• PROBLEM
Directions for the data below: repeat exactly the lines from the one with "Click the Mask Up title text" through the one with "Task: Select the 52,000원 sale price", both included, and omit all pictures.

------ MATERIAL FOR THIS TASK ------

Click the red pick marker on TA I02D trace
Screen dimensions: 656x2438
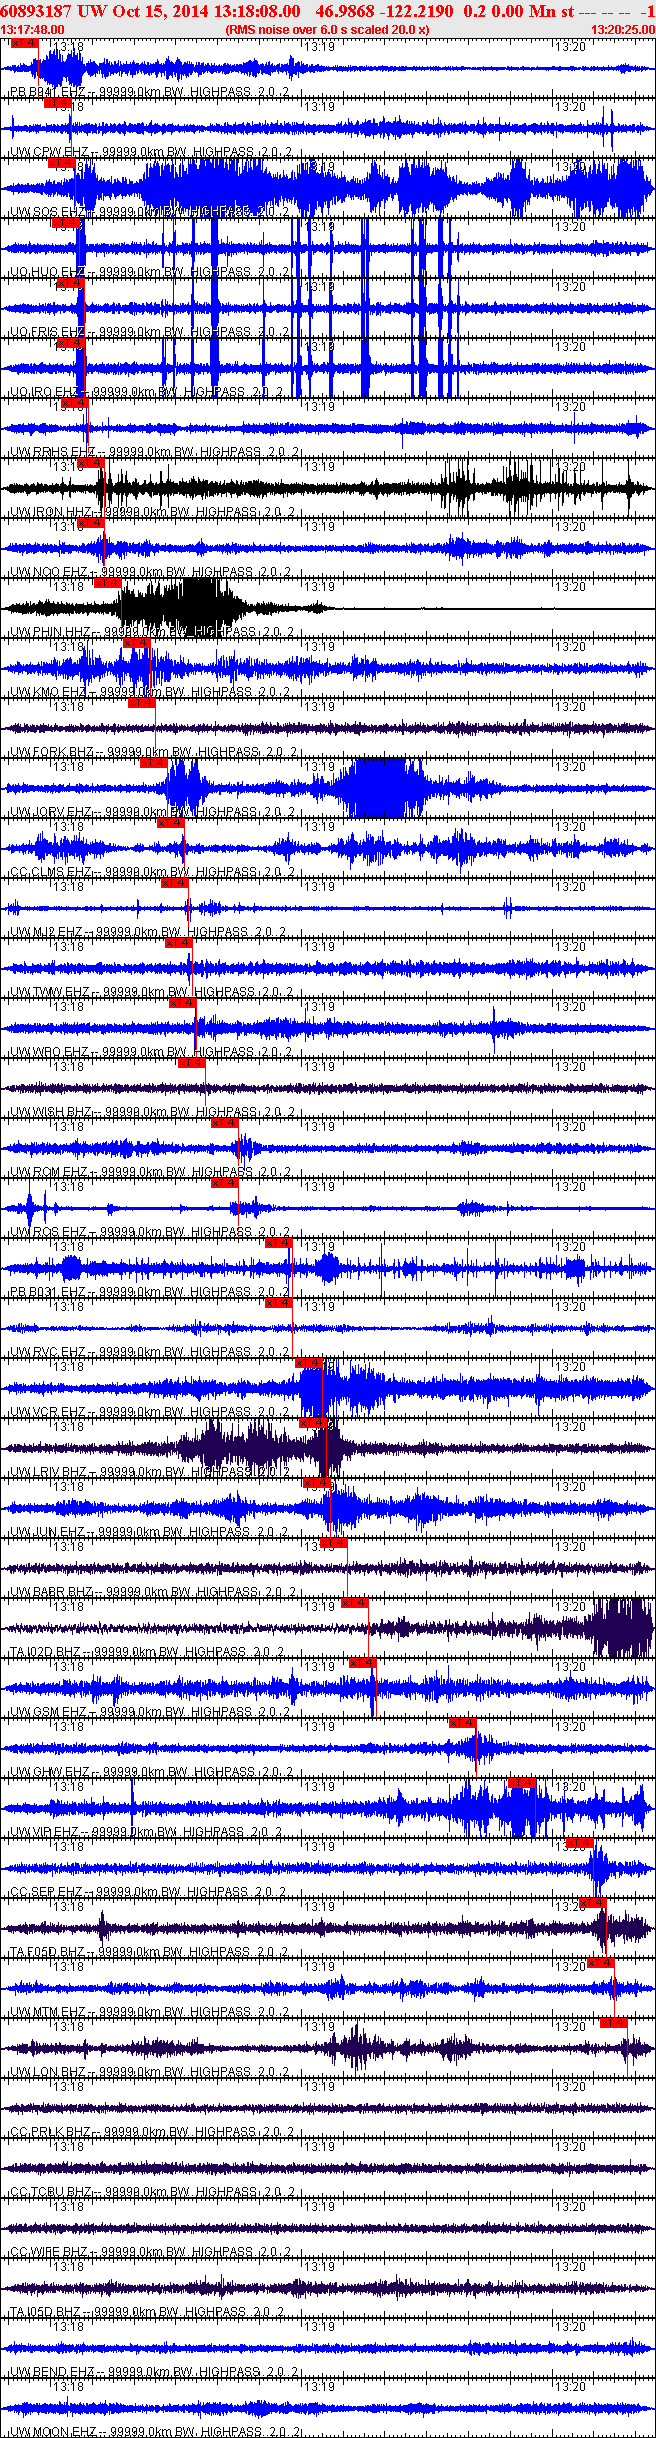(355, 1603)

------
------ MATERIAL FOR THIS TASK ------

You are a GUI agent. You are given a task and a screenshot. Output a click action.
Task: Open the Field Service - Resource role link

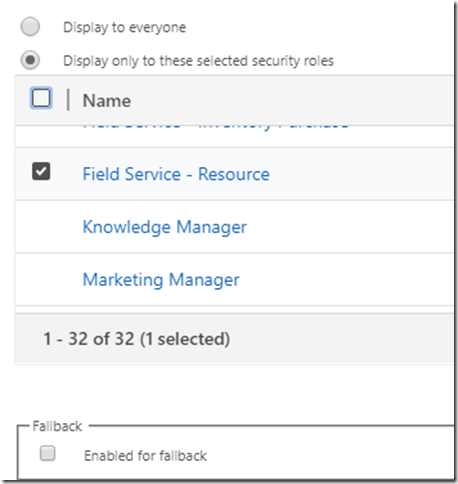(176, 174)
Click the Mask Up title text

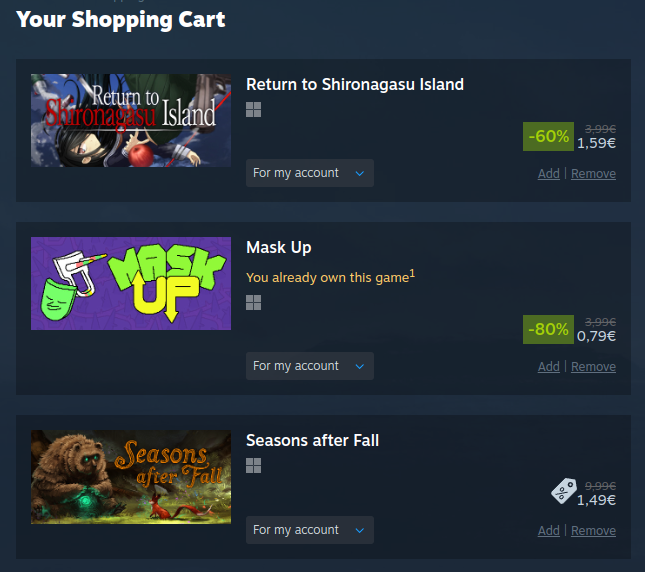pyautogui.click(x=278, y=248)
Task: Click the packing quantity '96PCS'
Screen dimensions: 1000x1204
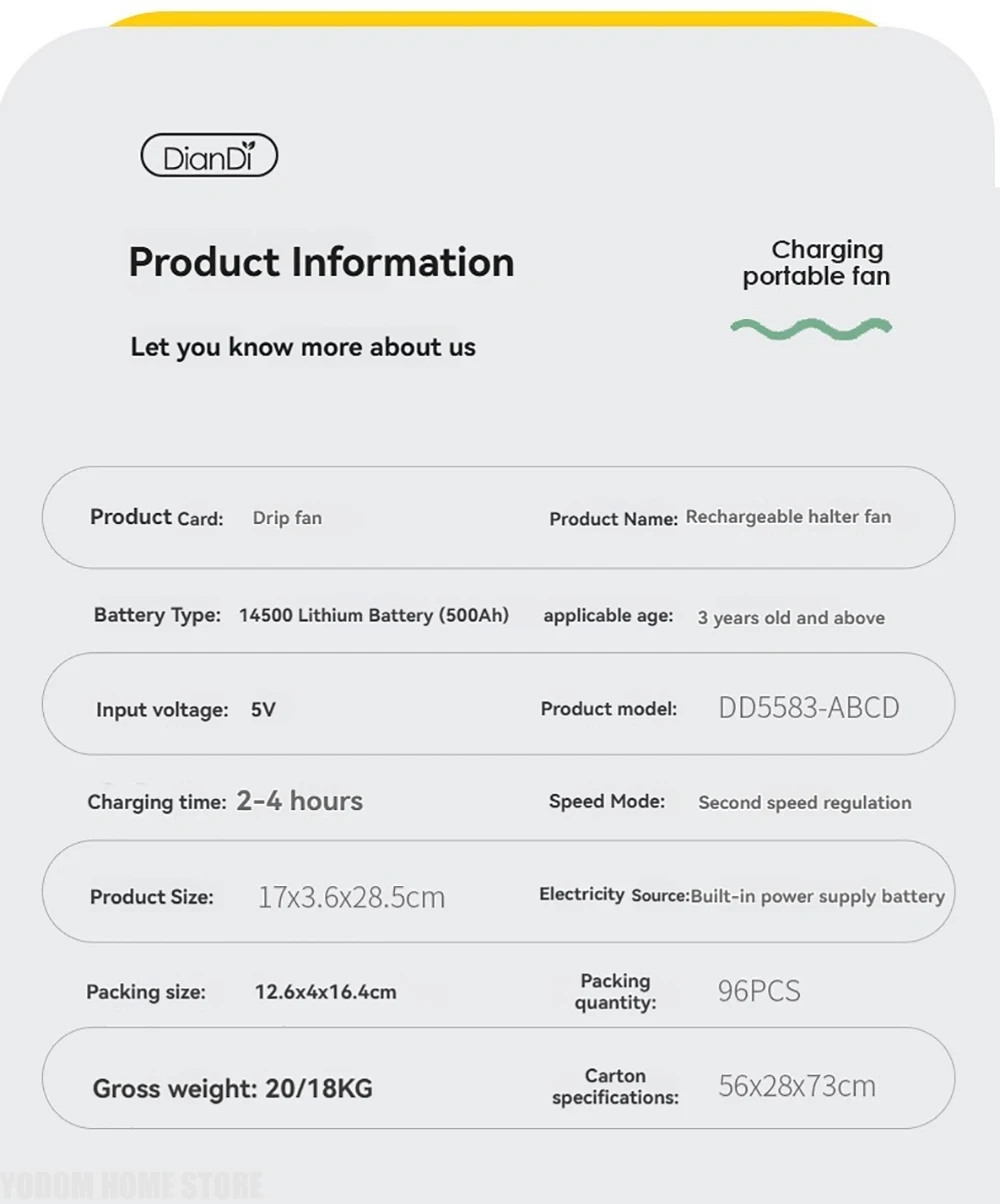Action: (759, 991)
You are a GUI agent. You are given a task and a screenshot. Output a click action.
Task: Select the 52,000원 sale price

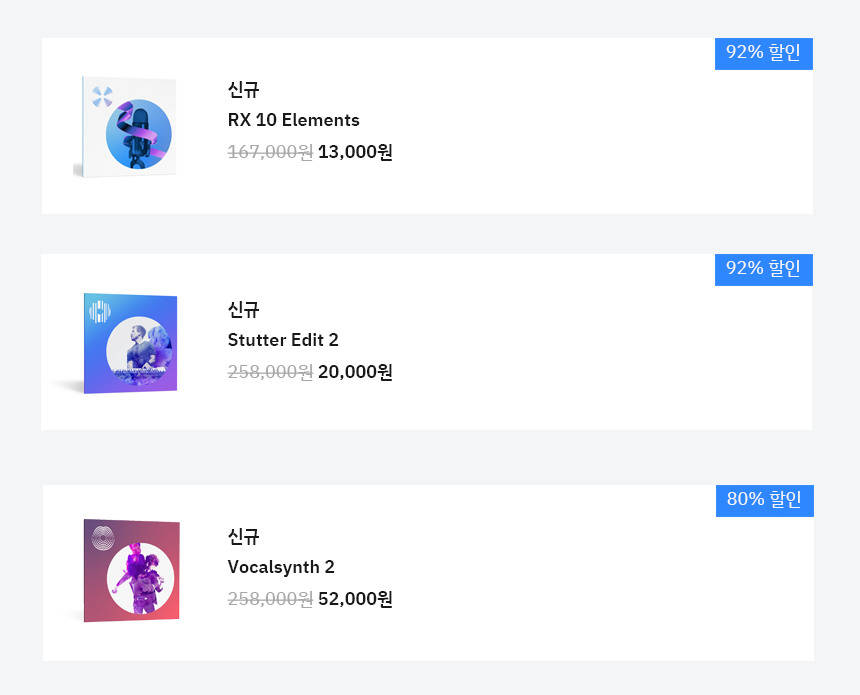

------
------ MATERIAL FOR THIS TASK ------

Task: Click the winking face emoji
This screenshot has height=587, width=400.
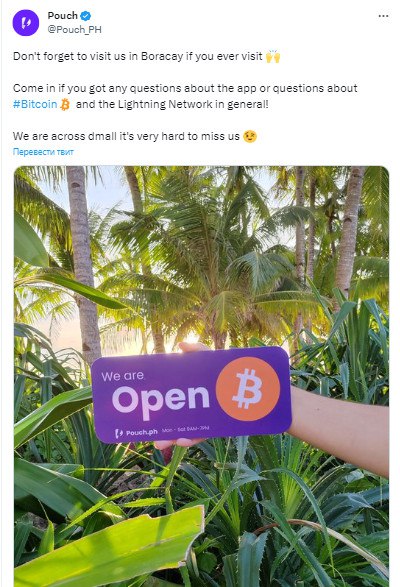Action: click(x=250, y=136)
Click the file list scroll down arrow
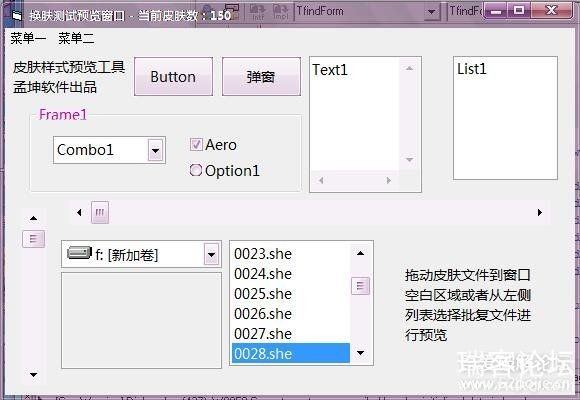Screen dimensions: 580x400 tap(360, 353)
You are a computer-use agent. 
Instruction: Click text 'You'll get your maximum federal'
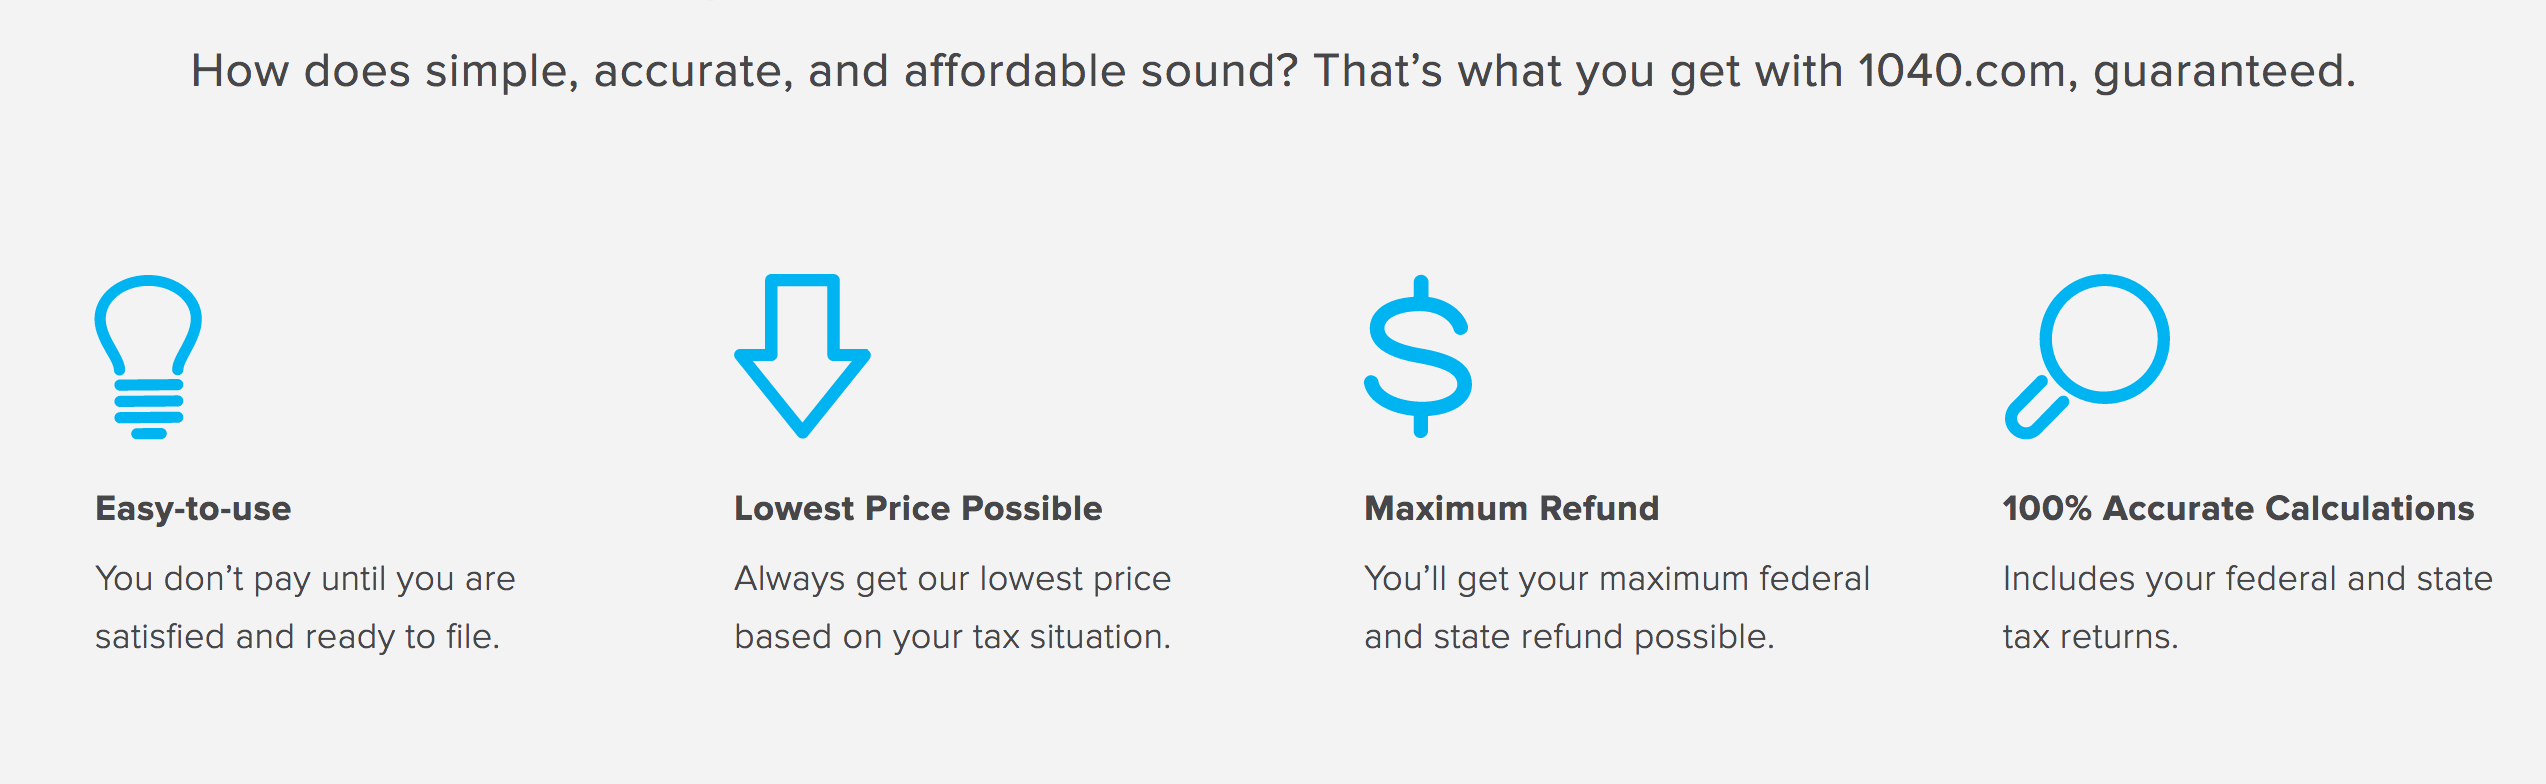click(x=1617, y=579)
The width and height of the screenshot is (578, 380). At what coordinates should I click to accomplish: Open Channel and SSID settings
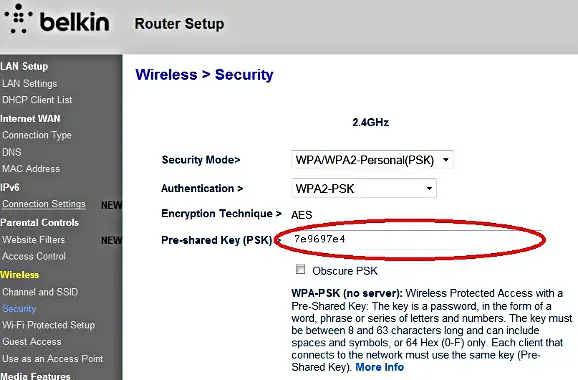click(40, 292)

------

• EXERCISE ANSWER
Click the Mask Up title text

pyautogui.click(x=278, y=248)
Task: Click the packing quantity '96PCS'
Screen dimensions: 1000x1204
Action: (759, 991)
You are a GUI agent. You are given a task and a screenshot. Output a click action.
Task: Select the 52,000원 sale price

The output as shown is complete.